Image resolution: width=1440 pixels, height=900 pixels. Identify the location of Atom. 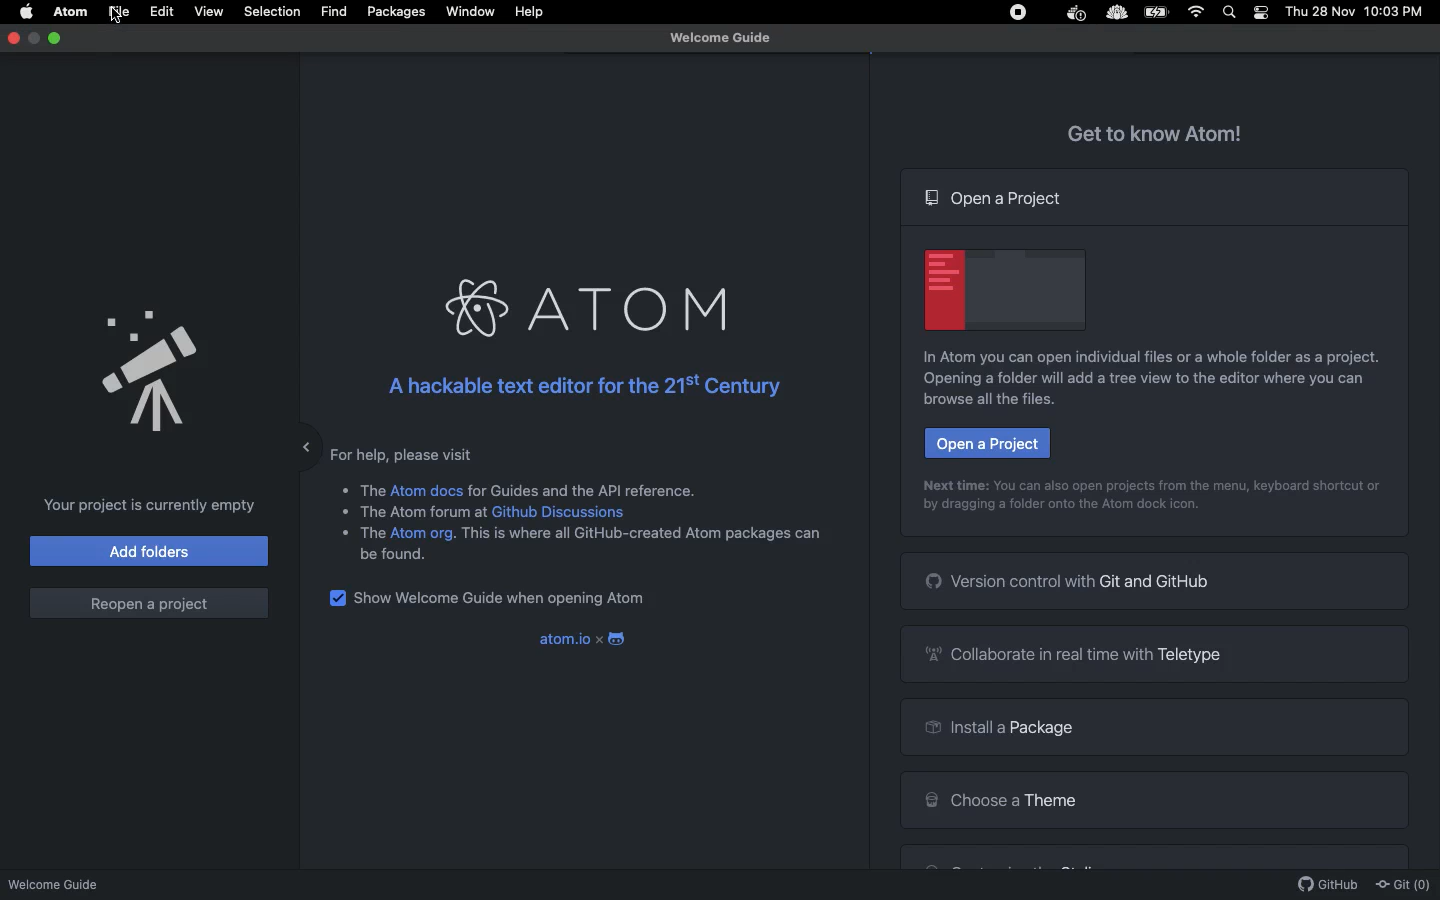
(72, 12).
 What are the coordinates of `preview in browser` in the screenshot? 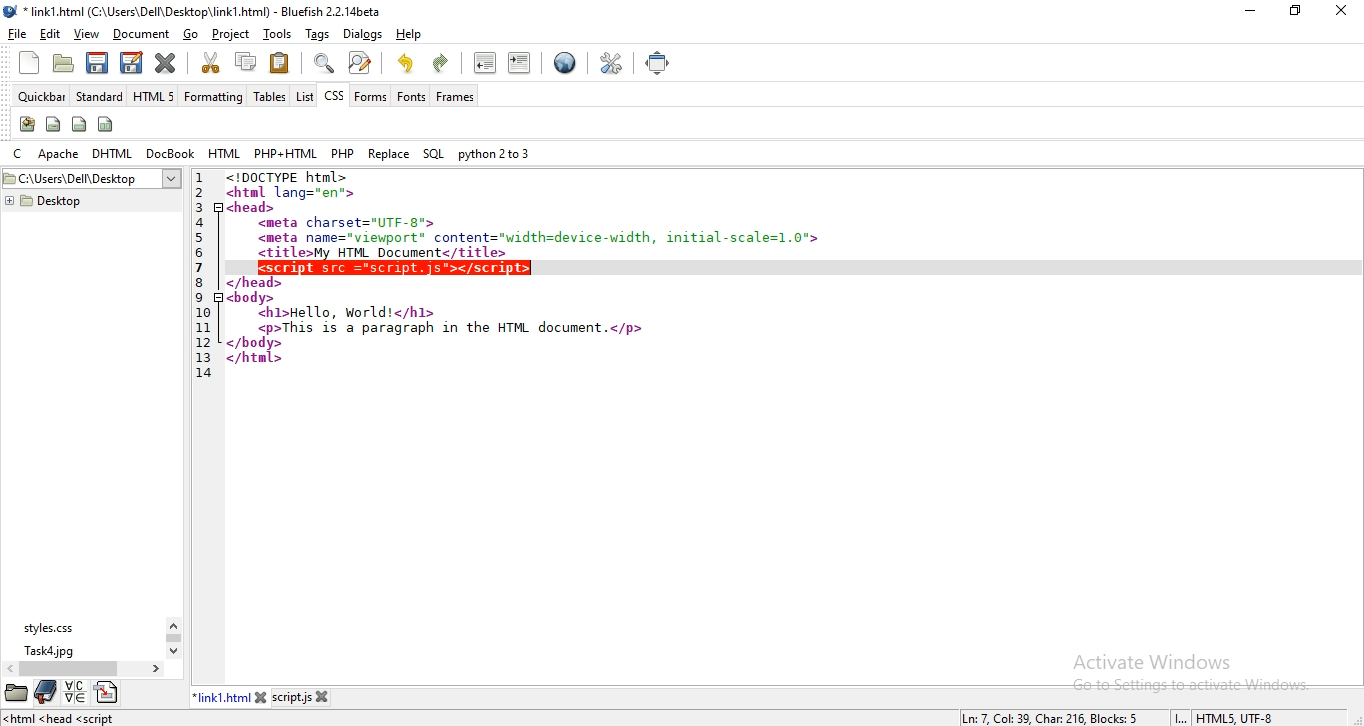 It's located at (564, 64).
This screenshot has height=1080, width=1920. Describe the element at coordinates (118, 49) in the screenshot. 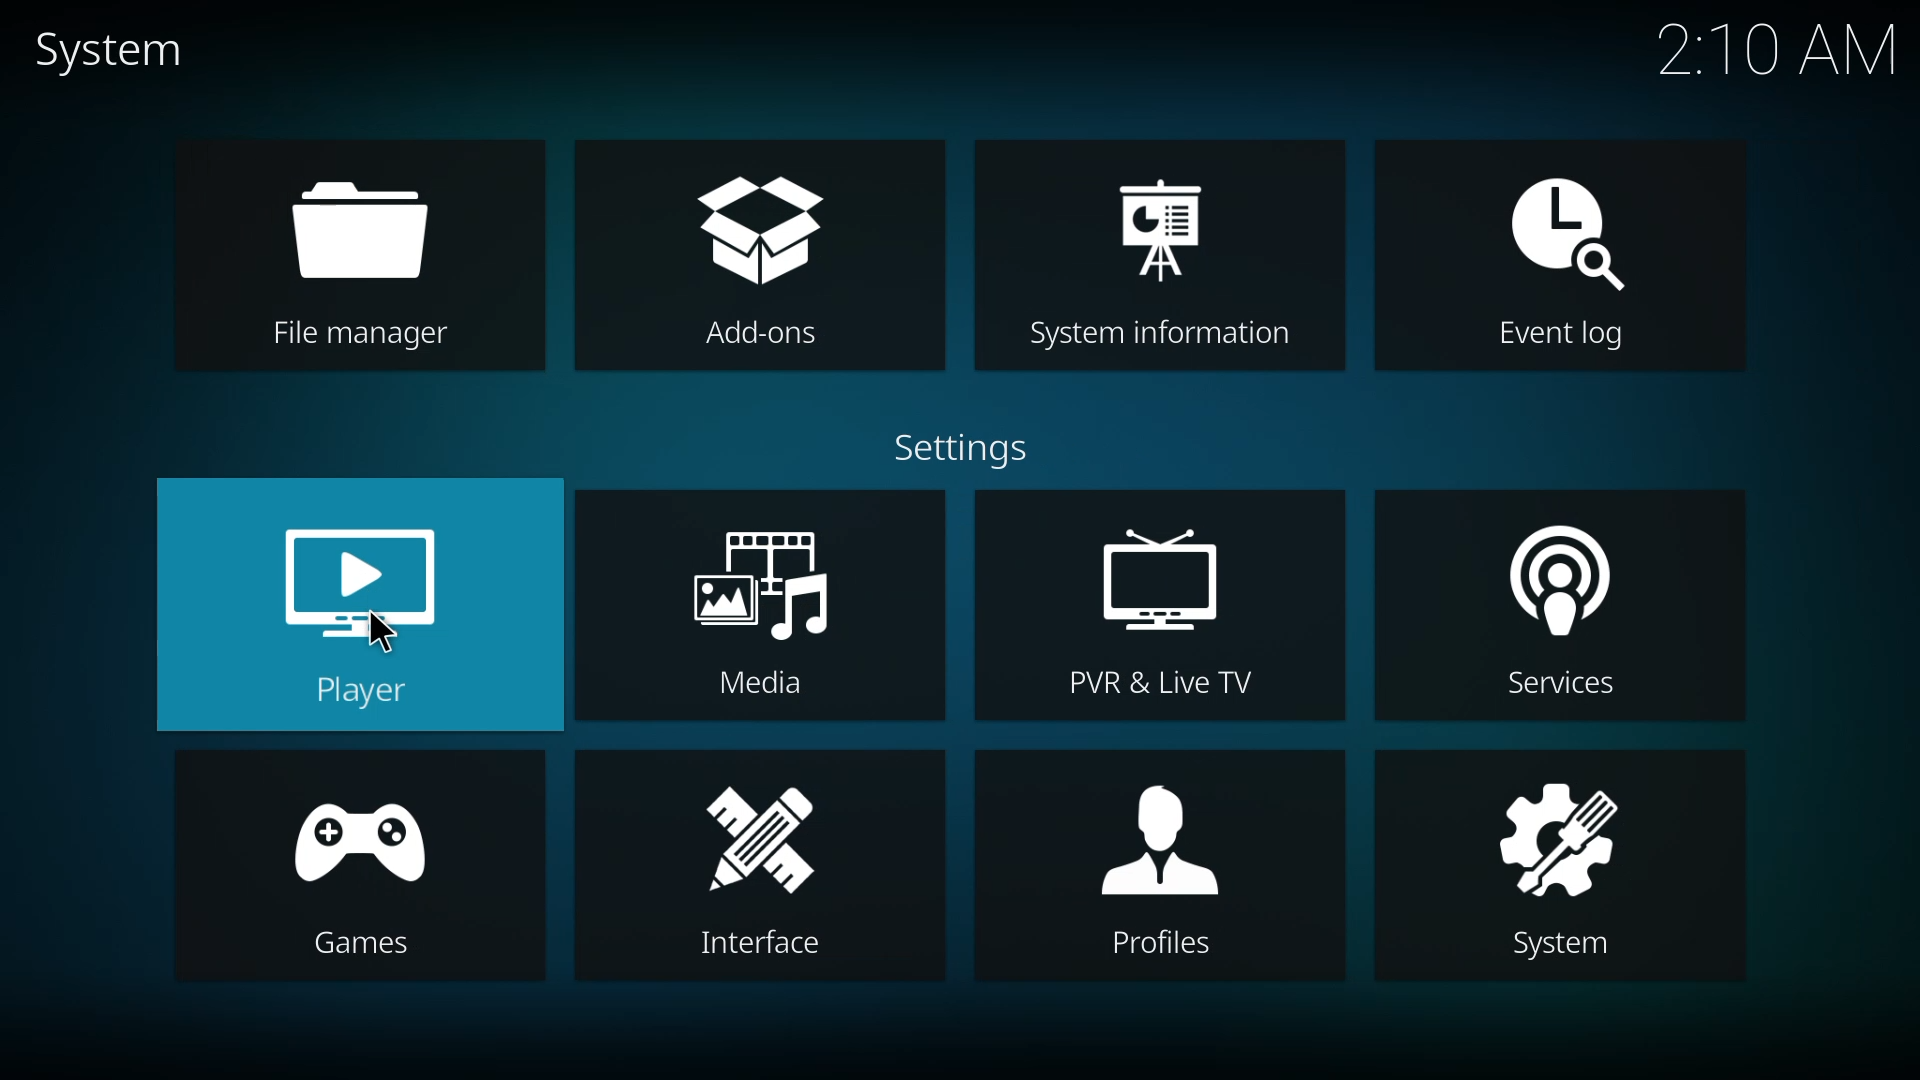

I see `system` at that location.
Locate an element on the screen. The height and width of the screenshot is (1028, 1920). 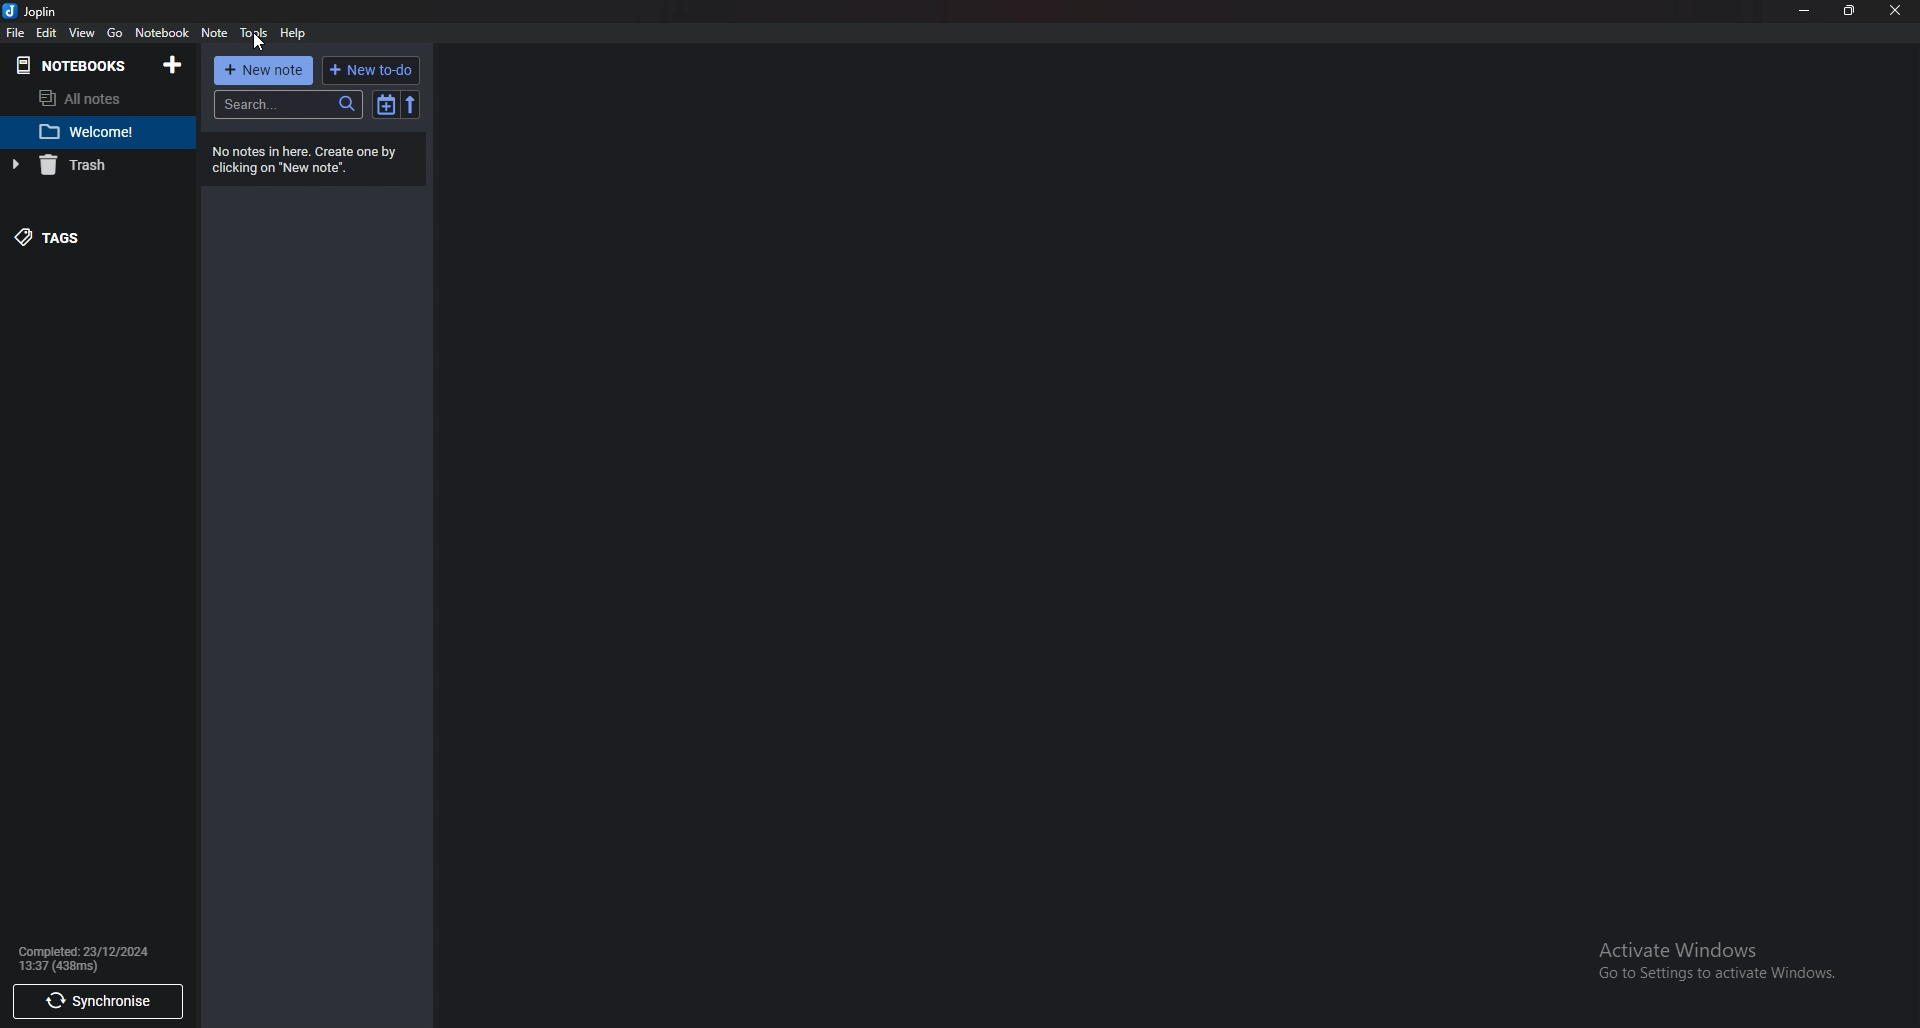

═══

## INSTRUCTION
Put the lines into a numbered list, starting with the line that contains "This screenshot has" and going on through the last line, skipping any blank lines. Leave the pictures out of your answer.

## ANSWER TO THIS EXERCISE
1. This screenshot has height=1080, width=1920. Describe the element at coordinates (118, 49) in the screenshot. 
2. I see `system` at that location.
3. Locate an element on the screen. The height and width of the screenshot is (1028, 1920). 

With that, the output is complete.